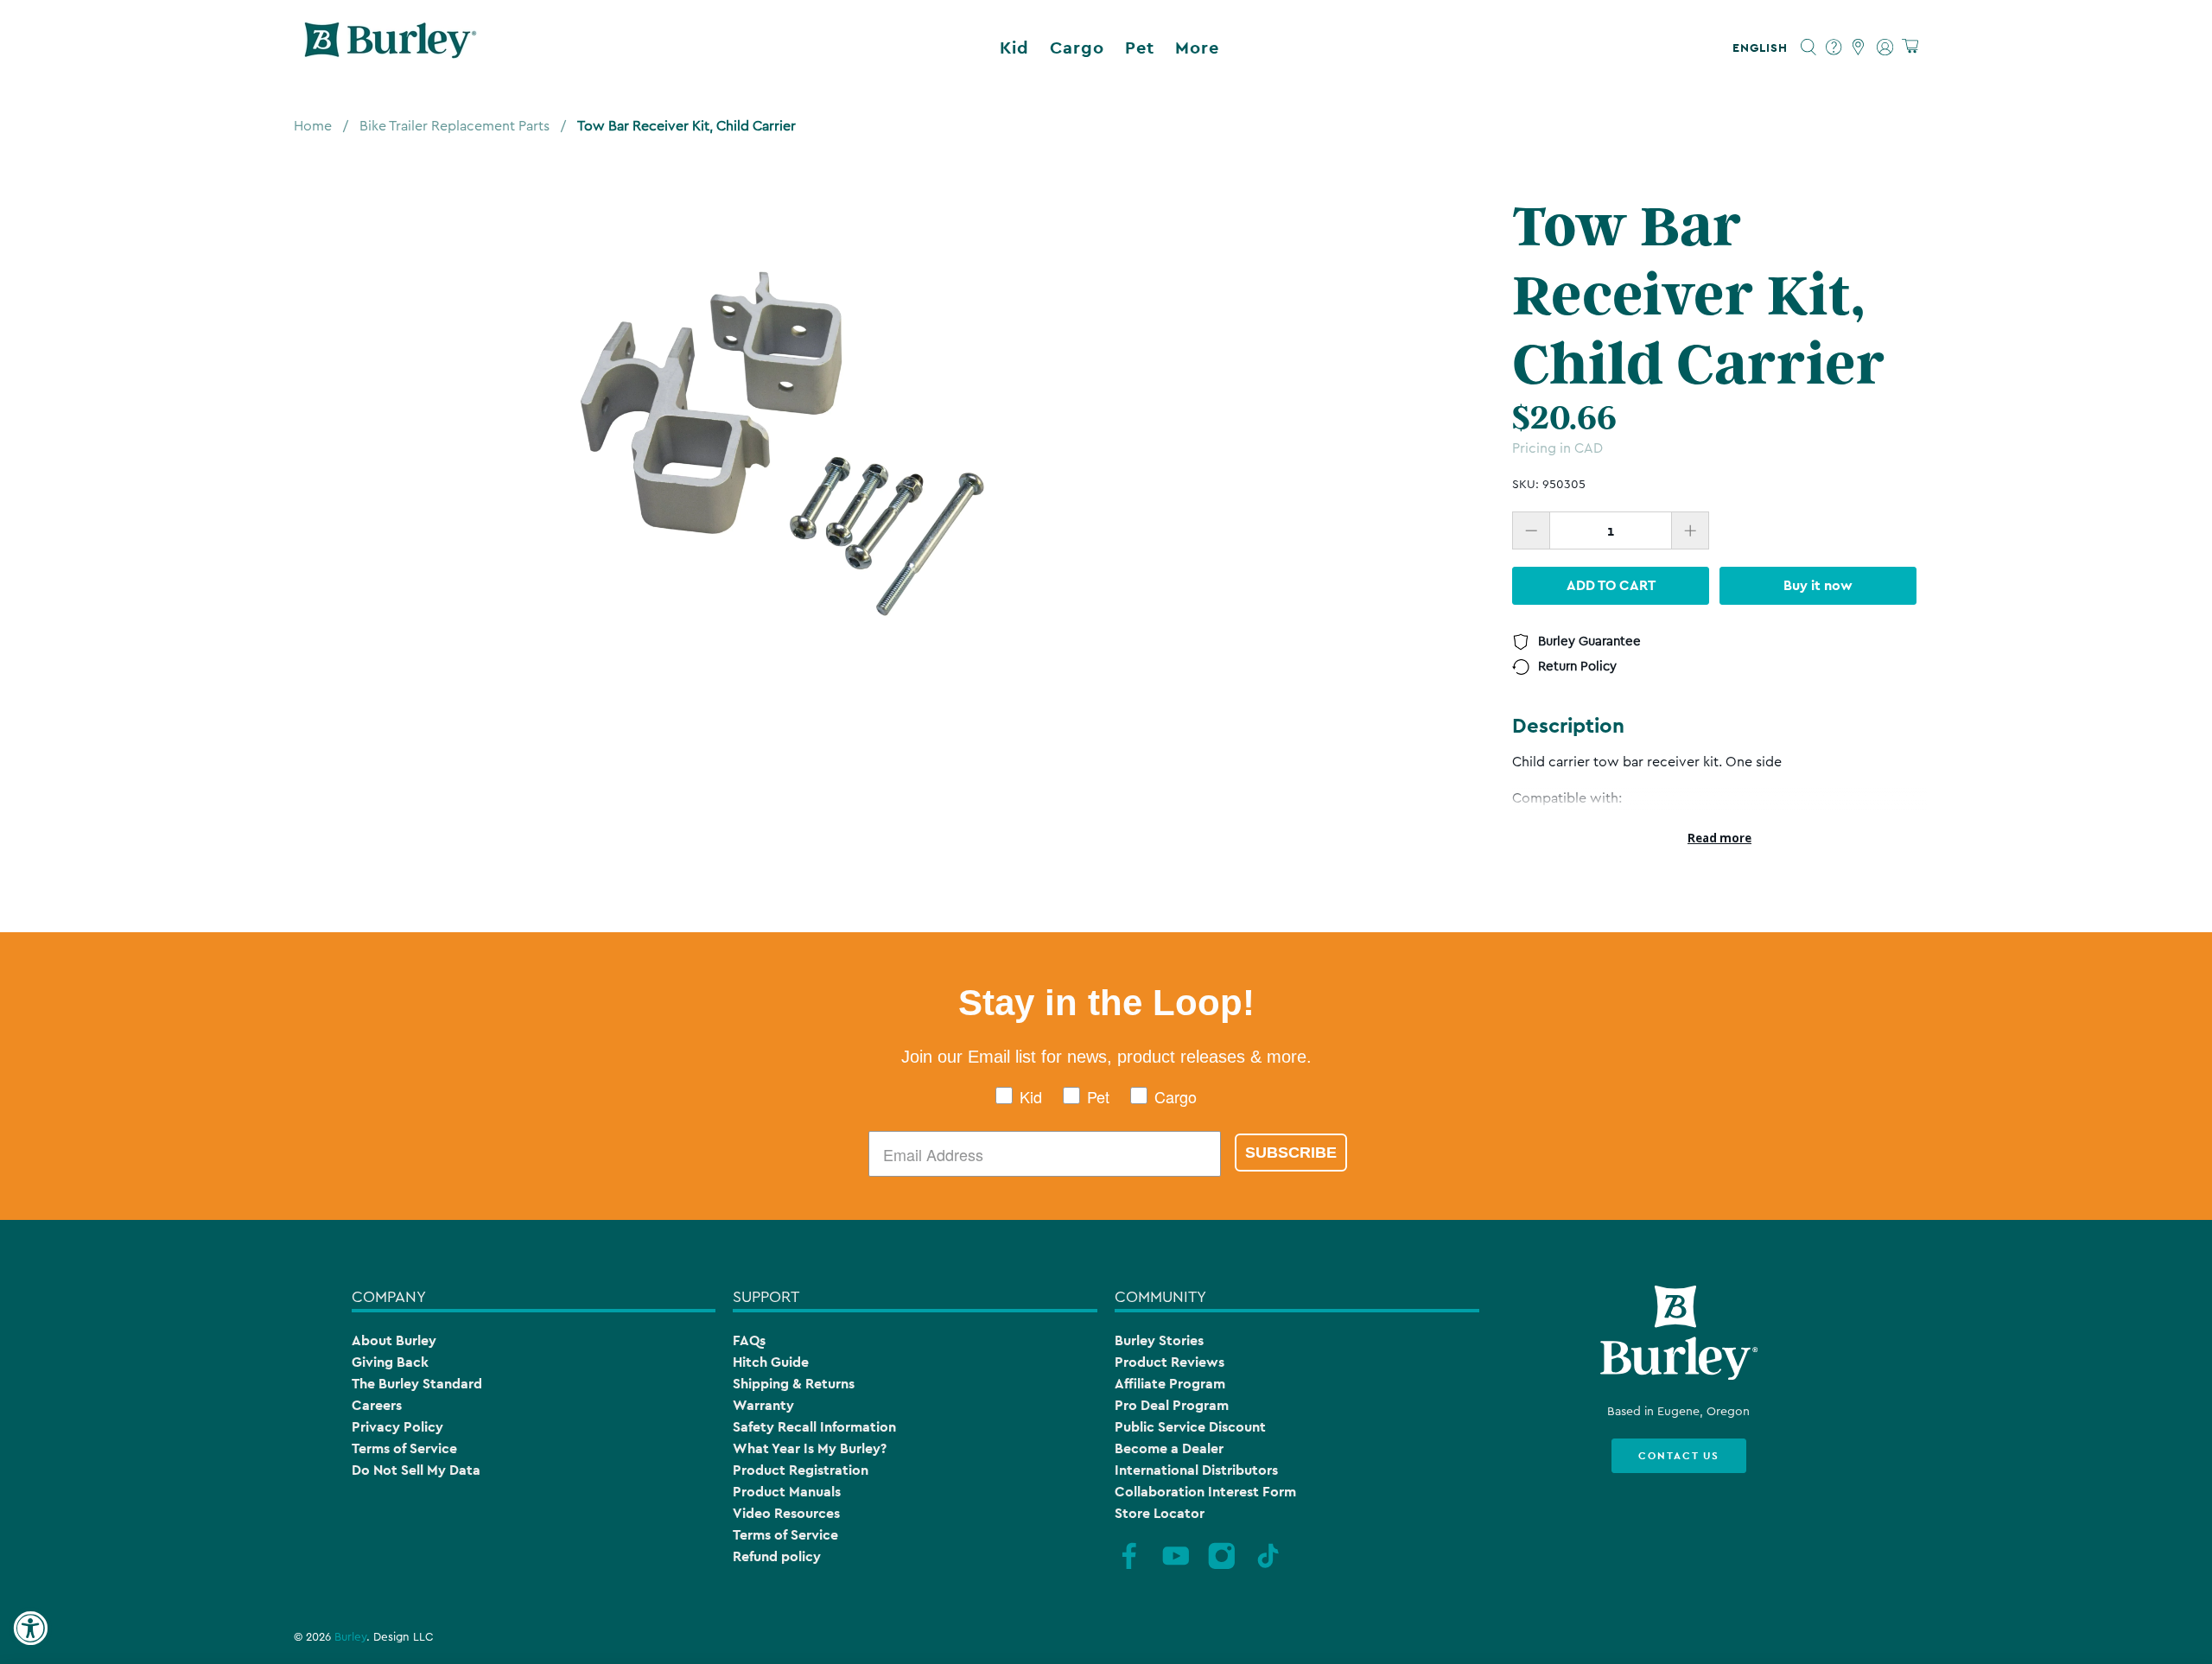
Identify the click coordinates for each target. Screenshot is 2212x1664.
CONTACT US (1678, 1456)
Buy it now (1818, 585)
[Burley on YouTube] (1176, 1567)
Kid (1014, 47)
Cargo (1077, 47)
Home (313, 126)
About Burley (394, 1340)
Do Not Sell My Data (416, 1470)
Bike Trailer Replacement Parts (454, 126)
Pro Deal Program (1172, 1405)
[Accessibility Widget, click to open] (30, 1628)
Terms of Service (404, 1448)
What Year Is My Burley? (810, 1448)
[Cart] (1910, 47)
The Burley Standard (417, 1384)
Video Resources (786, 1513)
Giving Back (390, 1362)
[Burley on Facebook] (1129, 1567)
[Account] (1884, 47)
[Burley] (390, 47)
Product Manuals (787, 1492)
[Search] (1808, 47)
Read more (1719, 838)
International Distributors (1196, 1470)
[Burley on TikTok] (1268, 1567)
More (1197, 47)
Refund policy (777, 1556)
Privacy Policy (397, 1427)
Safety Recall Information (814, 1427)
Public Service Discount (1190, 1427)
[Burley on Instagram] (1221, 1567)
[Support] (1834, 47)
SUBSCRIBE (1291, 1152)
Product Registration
····················
Task description: Where a line contains "[Burley on TikTok] (1268, 1567)", begin there and output each line through the end of the data above, exactly; give no other lines.

Output of the exercise:
[Burley on TikTok] (1268, 1567)
More (1197, 47)
Refund policy (777, 1556)
Privacy Policy (397, 1427)
Safety Recall Information (814, 1427)
Public Service Discount (1190, 1427)
[Burley on Instagram] (1221, 1567)
[Support] (1834, 47)
SUBSCRIBE (1291, 1152)
Product Registration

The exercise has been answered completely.